Above is a shot of the cooked noodles before they were all covered up by the yummy toppings. The noodles did not stick together, had a flavor all on their own, and were the perfect consistency. The package says to cook for 7-8 minutes, and I went a little over 8 on accident, but what resulted was a bowl of perfectly cooked noodles (for my liking, that is).
I know that some people may be weary about packaged noodles, but fear not! The Explore Asian Organic Black Bean Spaghetti that I used has the following ingredients: black beans & water. Yes, that’s it! I was shocked myself, and still confused how these noodles are even noodles. Plus they are gluten-free, certified organic, and of course, vegan. If black beans aren’t your thang, check out the other products from Explore Asian. They also have noodles made from mung beans, jasmine brown rice, and more!

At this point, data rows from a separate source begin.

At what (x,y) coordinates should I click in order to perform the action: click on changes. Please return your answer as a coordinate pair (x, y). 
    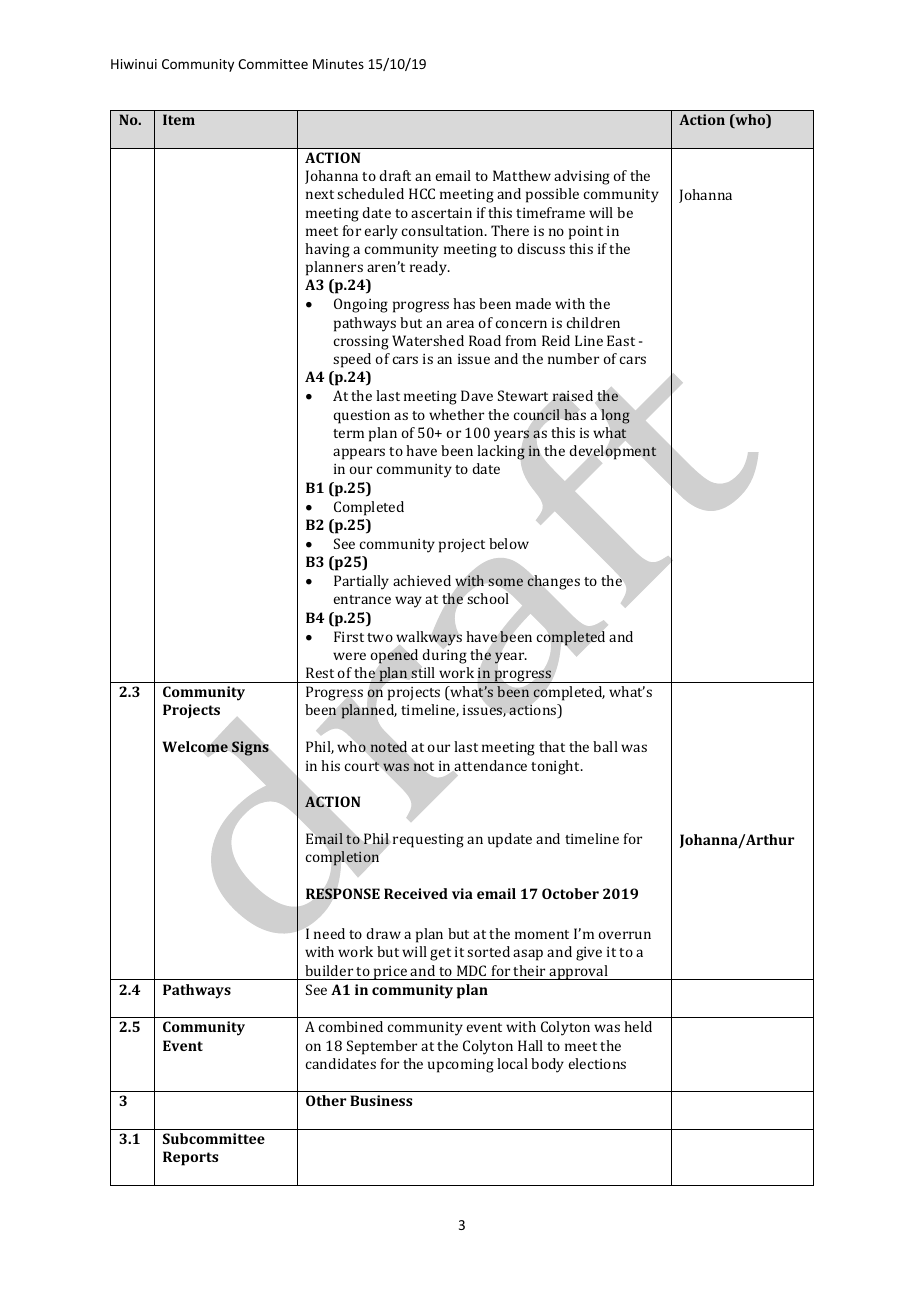
    Looking at the image, I should click on (553, 582).
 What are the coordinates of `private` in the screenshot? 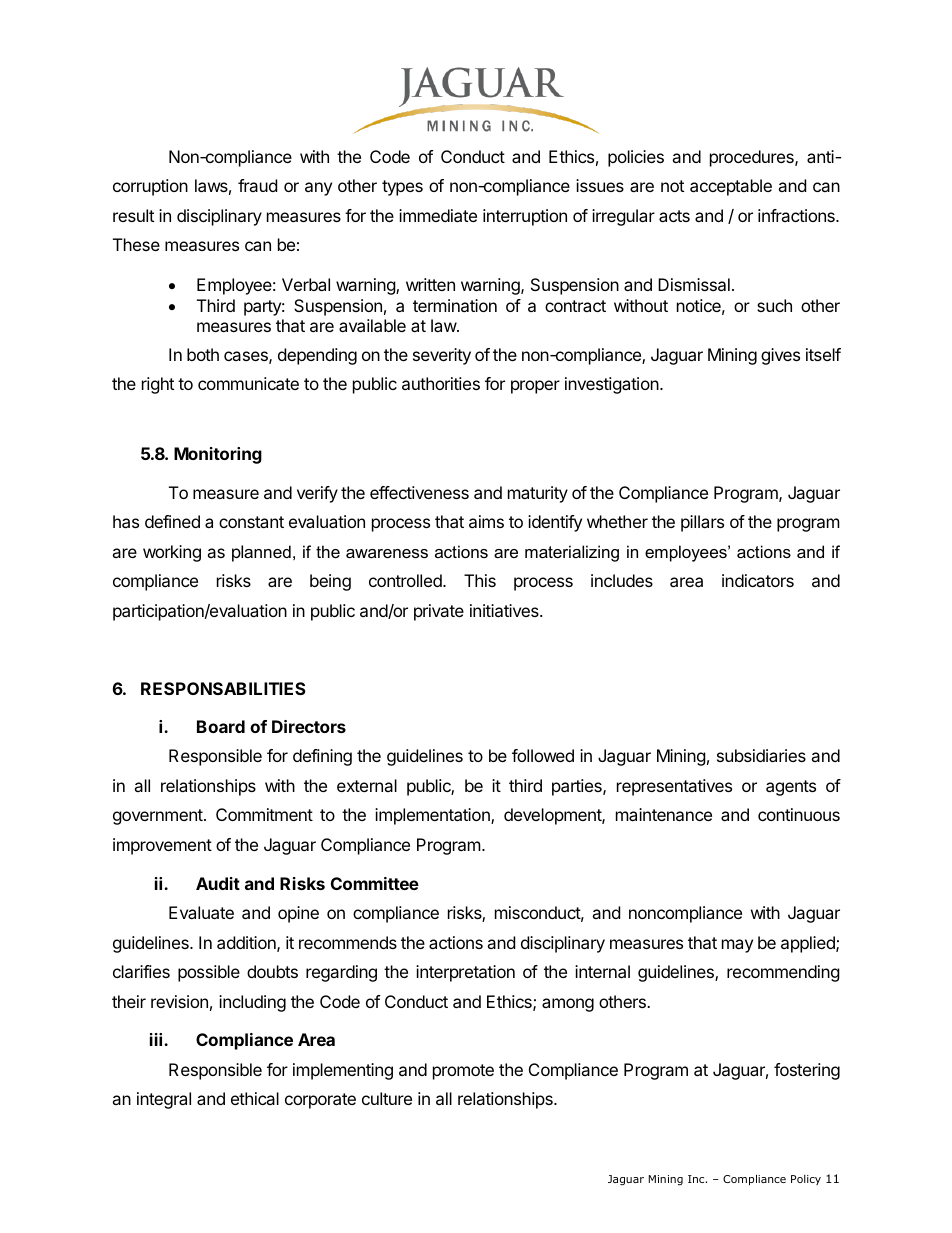 It's located at (439, 612).
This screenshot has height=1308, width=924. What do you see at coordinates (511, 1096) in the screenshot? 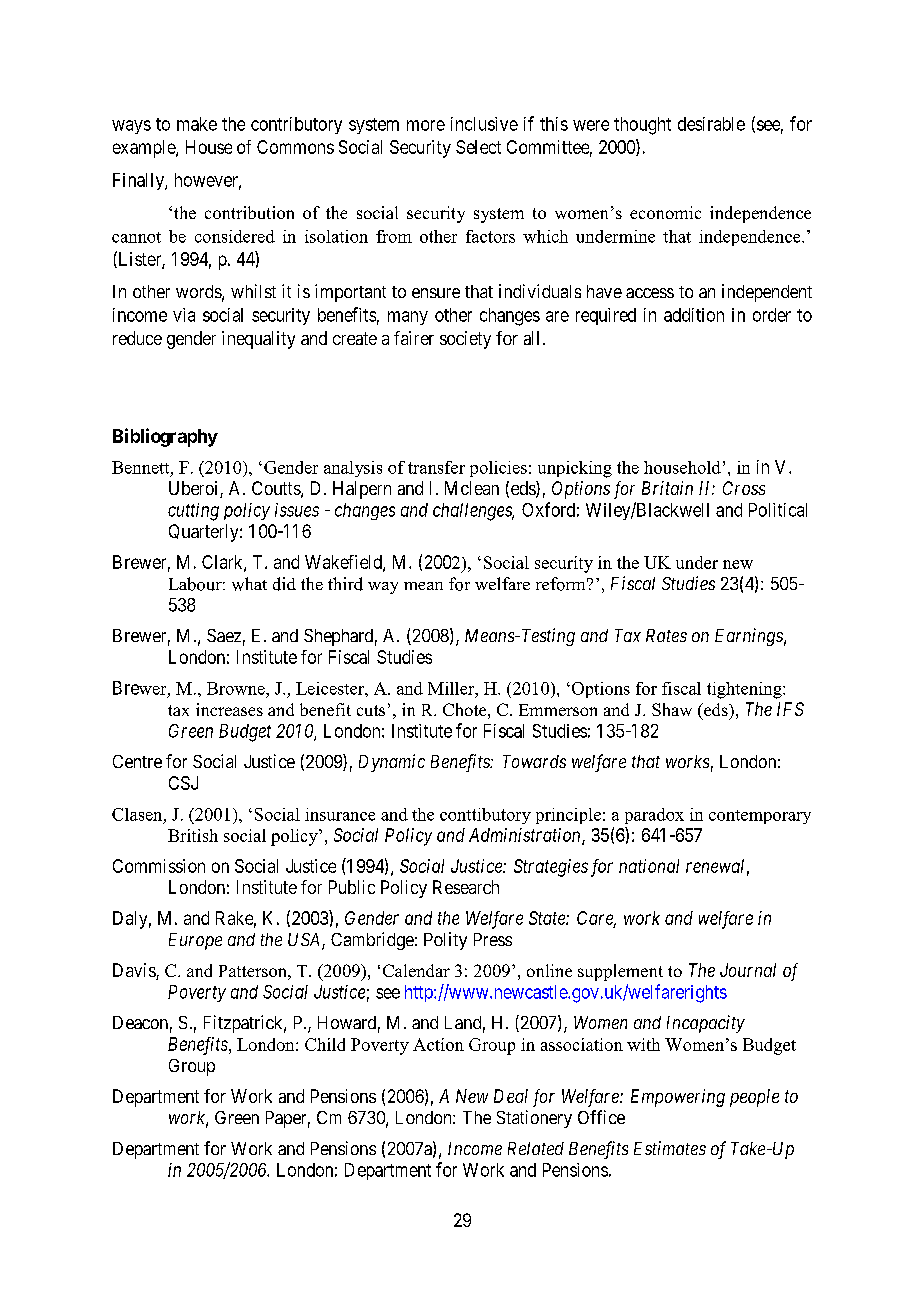
I see `Deal` at bounding box center [511, 1096].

The peanut sauce I used if from my Rainbow Summer Rolls + Peanut Sauce recipe. This is my go-to peanut sauce, as it is very easy to make. All you need is a high speed blender (or food processor). Drop all of the ingredients in and run until smooth!
Make sure you tag my Instagram and hashtag #sweetsimplevegan if you recreate any of the recipes! I love to see your photos and share them!
- The Best Damn Peanut Sauce + ¼ cup water
- 1 package Explore Asian Organic Black Bean Spaghetti
- 2 cups beans sprouts
- 1 medium head of broccoli, chopped
- 4 large carrots, shaved
- 2 cups brown mushrooms, sliced
- 2 tbsp Bragg's Liquid Aminos or soy sauce
- Fresh cilantro
- 4-6 green onion stalks, sliced small
- Sesame seeds
- Cook the black bean noodles according to the packaging directions.
- While those are cooking, steam your broccoli and cook the mushrooms. You will have 3 things going at once, yes, but you got this!
- Add the mushrooms, liquid aminos and 2 tbsp water into a non-stick pan, and cook until the mushrooms are soft and have reduced in size.
- Steam the broccoli over a pot of boiling water for 10-12 minutes.
- Distribute the noodles equally into 4 bowls, and add toppings of choice.
- Generously sprinkle with sesame seeds, green onions, and cilantro, then drizzle your desired amount of peanut sauce. Toss to combine, if desired.
This post was not sponsored by Explore Asian. All of the opinions shared are my own.